This morning I felt like I was about to kick the dick pain. I had an interview with CNN, and I was even a little glib. Let’s see now, where does this put me on the media chart? CNN, New York Times, Sports Illustrated, Baseball Weekly cover. ESPN, Fox Sports. I could get one of the great stubbed toes in the history of sports if we fail. Fortunately, we have a pretty good team. 

 

Our team is a little smaller now. After batting practice, Gerry and I sent a few more players back to minor-league camp.

This cut wasn’t so tough. There were no veterans like Mike Gardiner in the group.

Blas Minor

It was a tough cut for Blas Minor, however. He has a couple of years’ experience in the major leagues, and he has pitched well this spring. He was a victim of the system as much as anything else, and Gerry was upfront with him:

“We have some guys who are out of options, and a Rule 5 pitcher,” he said. “You know what that means: if we don’t keep them, we lose them. Since you have a minor-league contract, you are the odd man out. I want you to know, though, that I believe you can pitch in the big leagues, and that we are not going to keep these guys all year if they aren’t getting the job done.

────────────────

Assigned task 1 ▸
Render the sentence "Fortunately, we have a pretty good team." from the excerpt about spring roster cuts into Spanish.
Assigned task 2 ▸
Please return, unchanged, the part of the excerpt about spring roster cuts that begins at the words "This morning I" and stops after the words "in the group.".

────────────────

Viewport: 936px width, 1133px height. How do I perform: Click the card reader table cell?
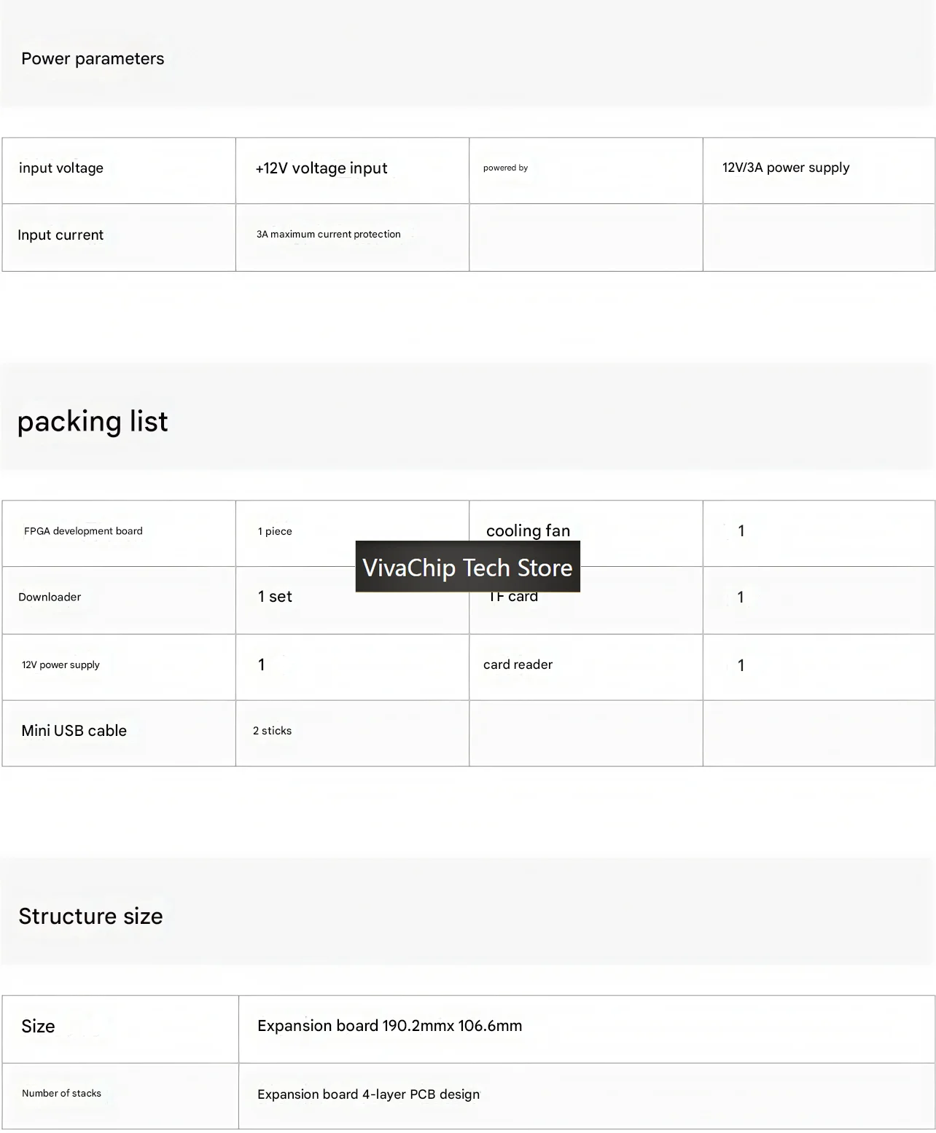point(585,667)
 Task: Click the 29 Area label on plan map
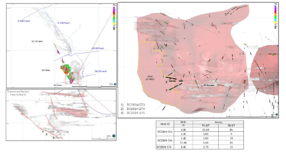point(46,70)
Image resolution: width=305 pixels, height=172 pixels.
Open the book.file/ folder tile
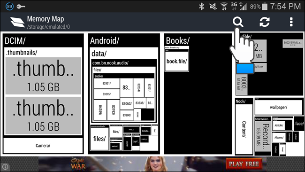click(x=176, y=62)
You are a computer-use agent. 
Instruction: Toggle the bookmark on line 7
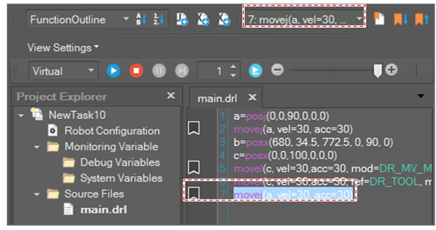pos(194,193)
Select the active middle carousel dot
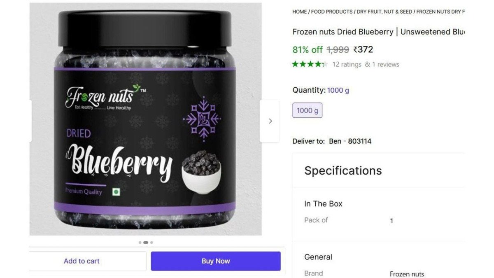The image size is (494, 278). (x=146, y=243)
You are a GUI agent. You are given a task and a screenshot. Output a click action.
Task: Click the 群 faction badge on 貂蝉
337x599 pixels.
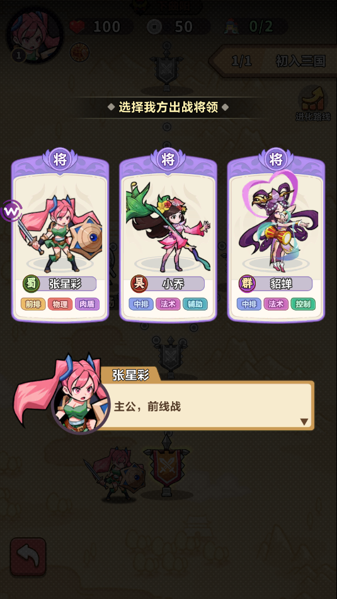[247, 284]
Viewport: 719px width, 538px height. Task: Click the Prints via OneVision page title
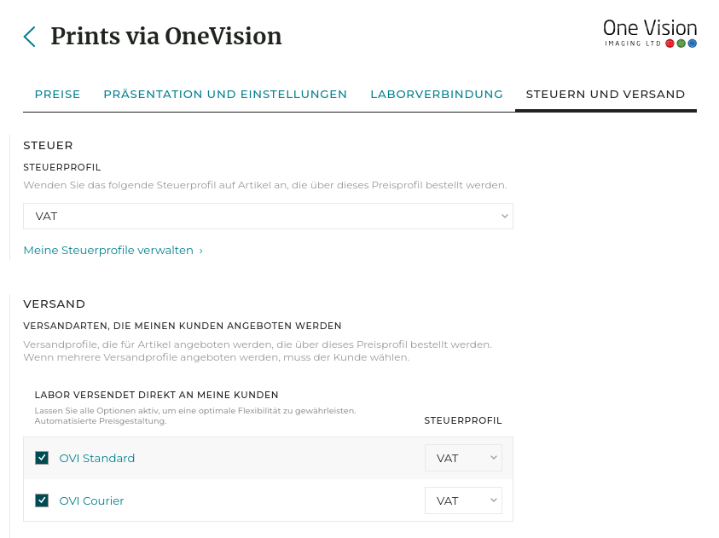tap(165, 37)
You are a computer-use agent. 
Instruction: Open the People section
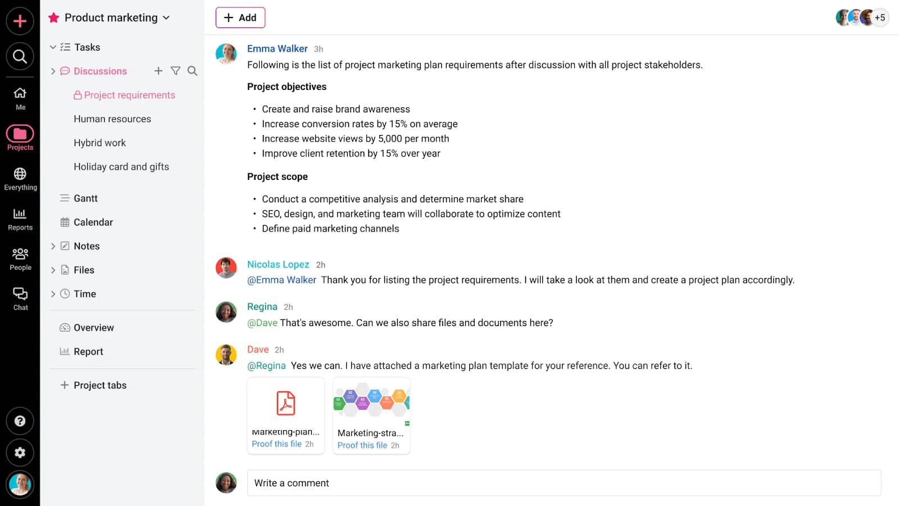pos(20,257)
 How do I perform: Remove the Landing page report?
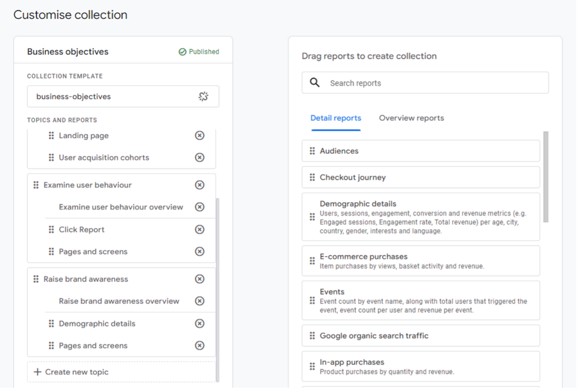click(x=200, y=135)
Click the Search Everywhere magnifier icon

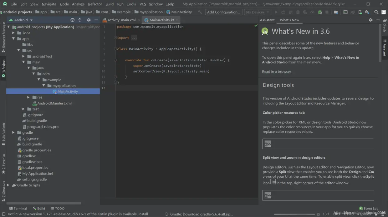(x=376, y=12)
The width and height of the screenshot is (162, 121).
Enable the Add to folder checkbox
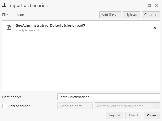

────────────────

Expected answer 1 ▸
Afortunadamente, tenemos un equipo bastante bueno.

Expected answer 2 ▸
This morning I felt like I was about to kick the dick pain. I had an interview with CNN, and I was even a little glib. Let’s see now, where does this put me on the media chart? CNN, New York Times, Sports Illustrated, Baseball Weekly cover. ESPN, Fox Sports. I could get one of the great stubbed toes in the history of sports if we fail. Fortunately, we have a pretty good team. 

 

Our team is a little smaller now. After batting practice, Gerry and I sent a few more players back to minor-league camp.

This cut wasn’t so tough. There were no veterans like Mike Gardiner in the group.